* _REQUIREMENT_: Please rewrite the stretch from "You are a computer-use agent. The width" through "click(334, 181)" with "heading" swapped for "label", leaving everything else the same. Give back only those lines.

* _INPUT ROWS_:

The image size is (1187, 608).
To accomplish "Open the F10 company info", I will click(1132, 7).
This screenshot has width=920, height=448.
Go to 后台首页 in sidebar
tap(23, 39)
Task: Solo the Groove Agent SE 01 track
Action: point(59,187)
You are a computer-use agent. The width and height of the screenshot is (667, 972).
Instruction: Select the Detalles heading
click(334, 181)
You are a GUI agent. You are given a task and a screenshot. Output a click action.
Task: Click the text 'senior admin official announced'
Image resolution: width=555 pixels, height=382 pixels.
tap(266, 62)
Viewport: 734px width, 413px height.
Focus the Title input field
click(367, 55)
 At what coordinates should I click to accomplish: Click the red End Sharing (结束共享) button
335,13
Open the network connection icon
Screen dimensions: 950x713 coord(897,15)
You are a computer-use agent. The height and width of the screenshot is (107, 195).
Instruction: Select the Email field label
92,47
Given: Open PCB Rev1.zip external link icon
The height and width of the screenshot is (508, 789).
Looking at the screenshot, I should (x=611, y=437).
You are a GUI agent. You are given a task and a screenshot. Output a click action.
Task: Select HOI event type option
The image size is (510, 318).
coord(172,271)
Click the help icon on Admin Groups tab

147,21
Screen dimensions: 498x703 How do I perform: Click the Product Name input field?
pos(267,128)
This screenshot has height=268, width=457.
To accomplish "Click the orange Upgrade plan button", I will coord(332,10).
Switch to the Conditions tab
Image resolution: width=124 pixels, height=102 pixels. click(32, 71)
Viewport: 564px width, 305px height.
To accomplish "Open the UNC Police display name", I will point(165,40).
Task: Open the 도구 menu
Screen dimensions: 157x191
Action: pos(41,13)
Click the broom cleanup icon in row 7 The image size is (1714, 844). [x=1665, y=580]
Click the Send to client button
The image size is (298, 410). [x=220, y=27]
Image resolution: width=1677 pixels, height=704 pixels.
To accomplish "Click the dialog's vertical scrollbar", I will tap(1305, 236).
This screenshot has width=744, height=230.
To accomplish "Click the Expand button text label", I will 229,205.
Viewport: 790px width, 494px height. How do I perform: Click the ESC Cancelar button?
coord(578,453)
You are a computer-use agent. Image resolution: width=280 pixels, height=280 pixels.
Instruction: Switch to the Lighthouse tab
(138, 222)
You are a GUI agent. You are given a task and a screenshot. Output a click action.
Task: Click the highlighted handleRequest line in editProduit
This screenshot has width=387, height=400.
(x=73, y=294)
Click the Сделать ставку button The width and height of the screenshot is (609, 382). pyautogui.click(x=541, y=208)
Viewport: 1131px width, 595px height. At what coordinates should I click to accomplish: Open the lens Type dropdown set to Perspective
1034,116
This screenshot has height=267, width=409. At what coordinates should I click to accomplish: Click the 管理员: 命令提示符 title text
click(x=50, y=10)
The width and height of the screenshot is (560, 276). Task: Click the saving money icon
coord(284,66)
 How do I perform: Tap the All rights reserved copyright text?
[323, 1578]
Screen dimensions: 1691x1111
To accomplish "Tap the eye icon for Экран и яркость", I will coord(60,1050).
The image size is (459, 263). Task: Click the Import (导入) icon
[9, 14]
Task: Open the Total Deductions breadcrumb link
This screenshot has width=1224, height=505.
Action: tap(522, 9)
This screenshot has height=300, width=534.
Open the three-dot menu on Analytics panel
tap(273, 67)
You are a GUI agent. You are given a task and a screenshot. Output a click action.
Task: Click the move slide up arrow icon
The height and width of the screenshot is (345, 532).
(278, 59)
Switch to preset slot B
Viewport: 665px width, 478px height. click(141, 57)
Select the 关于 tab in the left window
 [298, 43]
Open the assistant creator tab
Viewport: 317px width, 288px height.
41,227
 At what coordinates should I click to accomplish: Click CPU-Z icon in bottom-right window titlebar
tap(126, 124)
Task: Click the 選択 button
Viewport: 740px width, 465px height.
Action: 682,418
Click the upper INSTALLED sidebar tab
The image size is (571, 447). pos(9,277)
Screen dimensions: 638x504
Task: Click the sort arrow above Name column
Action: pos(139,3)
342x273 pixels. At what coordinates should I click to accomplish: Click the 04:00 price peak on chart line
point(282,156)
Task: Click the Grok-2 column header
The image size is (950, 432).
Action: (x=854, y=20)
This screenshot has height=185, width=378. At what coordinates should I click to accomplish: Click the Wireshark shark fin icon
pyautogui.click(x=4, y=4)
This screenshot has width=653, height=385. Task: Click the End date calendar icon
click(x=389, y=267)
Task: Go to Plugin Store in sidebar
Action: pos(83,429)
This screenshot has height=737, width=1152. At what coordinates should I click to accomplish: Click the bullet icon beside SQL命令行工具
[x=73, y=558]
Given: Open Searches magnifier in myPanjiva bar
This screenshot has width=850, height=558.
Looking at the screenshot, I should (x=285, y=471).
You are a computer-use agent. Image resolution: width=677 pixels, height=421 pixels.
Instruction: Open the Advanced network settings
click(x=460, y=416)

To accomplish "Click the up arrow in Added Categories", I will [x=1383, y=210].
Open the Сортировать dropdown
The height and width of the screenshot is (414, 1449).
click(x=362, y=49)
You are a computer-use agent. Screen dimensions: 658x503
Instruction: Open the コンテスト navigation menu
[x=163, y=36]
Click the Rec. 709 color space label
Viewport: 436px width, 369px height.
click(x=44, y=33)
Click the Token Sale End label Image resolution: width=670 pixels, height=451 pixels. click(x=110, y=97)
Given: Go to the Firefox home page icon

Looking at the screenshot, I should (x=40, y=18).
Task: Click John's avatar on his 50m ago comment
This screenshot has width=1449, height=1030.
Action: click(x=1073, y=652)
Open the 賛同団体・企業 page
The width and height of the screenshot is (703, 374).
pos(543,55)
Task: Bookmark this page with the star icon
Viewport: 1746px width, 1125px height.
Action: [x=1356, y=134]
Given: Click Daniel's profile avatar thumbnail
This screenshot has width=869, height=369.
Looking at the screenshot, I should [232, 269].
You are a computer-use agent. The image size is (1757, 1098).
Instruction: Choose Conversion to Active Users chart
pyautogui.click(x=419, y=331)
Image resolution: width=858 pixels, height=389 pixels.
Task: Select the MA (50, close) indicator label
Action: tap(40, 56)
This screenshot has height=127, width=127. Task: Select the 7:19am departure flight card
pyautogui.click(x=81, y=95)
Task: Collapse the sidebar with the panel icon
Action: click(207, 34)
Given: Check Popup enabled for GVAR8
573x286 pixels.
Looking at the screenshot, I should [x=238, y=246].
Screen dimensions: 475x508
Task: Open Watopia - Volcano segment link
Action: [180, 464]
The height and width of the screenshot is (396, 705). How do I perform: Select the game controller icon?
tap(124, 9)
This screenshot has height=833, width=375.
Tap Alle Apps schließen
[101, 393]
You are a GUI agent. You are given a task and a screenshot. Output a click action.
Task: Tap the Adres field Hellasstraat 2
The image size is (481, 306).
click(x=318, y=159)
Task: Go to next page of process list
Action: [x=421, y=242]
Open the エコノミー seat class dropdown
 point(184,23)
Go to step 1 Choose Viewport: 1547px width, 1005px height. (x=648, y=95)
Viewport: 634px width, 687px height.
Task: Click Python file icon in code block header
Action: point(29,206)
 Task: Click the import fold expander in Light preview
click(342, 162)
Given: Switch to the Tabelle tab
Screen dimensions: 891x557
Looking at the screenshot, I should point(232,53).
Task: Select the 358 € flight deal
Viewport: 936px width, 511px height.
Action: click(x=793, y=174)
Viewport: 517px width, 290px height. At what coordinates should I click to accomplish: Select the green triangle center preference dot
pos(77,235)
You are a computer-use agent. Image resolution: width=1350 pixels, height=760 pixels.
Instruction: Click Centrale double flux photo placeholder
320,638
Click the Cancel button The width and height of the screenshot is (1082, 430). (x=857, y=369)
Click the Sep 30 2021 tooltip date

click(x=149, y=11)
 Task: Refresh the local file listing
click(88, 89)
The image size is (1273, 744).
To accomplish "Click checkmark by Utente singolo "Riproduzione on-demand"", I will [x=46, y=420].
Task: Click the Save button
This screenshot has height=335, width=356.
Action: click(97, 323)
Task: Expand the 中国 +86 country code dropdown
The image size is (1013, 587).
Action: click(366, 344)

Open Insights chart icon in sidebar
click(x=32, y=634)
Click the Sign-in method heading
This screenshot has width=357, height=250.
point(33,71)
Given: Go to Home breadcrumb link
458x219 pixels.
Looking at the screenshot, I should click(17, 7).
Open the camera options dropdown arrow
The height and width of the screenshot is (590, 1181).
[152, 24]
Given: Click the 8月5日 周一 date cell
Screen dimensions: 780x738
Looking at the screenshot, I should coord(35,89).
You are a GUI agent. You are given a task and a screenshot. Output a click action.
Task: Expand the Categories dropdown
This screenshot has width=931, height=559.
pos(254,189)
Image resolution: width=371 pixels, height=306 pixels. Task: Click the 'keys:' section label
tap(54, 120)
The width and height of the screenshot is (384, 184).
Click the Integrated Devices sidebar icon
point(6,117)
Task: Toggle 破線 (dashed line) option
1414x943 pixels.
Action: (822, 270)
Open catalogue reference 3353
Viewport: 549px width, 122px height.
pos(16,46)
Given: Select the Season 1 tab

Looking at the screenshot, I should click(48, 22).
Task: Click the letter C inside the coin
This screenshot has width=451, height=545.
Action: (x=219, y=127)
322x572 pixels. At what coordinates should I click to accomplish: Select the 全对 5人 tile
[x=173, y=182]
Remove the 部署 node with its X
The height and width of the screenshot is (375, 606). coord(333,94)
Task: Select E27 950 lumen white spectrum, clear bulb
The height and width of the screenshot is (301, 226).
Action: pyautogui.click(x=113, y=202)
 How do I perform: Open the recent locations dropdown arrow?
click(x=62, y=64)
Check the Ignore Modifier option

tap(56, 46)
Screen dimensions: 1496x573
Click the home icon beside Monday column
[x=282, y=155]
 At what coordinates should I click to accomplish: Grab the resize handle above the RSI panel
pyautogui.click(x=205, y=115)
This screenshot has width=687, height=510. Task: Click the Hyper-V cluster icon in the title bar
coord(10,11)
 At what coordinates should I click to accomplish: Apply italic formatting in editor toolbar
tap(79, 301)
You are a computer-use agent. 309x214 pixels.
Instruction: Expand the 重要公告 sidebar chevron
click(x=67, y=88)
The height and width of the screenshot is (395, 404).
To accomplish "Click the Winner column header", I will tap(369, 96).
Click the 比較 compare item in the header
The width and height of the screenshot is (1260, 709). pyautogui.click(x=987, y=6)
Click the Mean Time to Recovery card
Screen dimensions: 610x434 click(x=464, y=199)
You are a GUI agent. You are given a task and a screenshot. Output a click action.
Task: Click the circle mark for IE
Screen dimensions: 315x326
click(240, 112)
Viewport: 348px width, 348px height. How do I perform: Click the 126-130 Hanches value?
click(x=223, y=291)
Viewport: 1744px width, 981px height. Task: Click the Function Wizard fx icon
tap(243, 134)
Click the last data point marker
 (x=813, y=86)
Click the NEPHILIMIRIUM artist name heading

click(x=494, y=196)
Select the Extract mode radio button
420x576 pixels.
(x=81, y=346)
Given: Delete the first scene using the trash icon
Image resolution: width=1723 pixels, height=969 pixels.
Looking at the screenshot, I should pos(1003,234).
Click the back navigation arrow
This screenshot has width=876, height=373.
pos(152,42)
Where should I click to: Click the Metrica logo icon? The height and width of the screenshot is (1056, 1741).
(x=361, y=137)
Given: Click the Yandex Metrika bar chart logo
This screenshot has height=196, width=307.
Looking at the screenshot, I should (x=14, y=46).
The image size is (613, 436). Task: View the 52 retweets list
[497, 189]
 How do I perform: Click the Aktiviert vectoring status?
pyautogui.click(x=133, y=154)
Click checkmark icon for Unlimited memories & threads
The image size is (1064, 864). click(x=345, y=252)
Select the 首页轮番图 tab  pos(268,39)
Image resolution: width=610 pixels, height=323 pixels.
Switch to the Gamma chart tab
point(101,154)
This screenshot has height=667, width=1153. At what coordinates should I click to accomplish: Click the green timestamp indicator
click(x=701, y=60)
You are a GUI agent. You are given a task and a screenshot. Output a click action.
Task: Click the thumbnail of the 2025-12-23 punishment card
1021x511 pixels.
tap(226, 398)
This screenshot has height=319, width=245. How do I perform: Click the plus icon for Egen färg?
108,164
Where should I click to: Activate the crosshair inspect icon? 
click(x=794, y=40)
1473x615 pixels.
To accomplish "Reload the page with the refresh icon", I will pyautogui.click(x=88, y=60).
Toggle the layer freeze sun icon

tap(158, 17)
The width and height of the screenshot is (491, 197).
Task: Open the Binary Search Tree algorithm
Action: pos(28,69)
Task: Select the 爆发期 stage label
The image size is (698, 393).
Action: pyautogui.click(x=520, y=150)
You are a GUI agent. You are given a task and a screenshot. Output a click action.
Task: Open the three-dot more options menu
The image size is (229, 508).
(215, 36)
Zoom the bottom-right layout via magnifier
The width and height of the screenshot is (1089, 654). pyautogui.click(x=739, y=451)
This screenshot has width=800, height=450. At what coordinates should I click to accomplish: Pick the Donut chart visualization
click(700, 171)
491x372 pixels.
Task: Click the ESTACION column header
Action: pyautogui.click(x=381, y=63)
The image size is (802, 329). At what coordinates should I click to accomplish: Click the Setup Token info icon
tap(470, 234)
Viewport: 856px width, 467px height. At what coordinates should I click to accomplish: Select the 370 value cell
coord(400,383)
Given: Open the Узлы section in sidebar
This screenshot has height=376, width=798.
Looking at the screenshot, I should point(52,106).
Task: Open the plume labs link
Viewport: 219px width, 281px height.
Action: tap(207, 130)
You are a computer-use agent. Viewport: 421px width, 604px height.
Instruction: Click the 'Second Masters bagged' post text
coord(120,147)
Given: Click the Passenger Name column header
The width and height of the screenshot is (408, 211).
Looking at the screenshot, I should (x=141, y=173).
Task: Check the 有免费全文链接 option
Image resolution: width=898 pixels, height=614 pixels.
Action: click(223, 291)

* _WRITTEN SOLUTION_:
You are a computer-use agent. The width and height of the screenshot is (667, 972).
Instruction: Select the Detalles label
click(334, 181)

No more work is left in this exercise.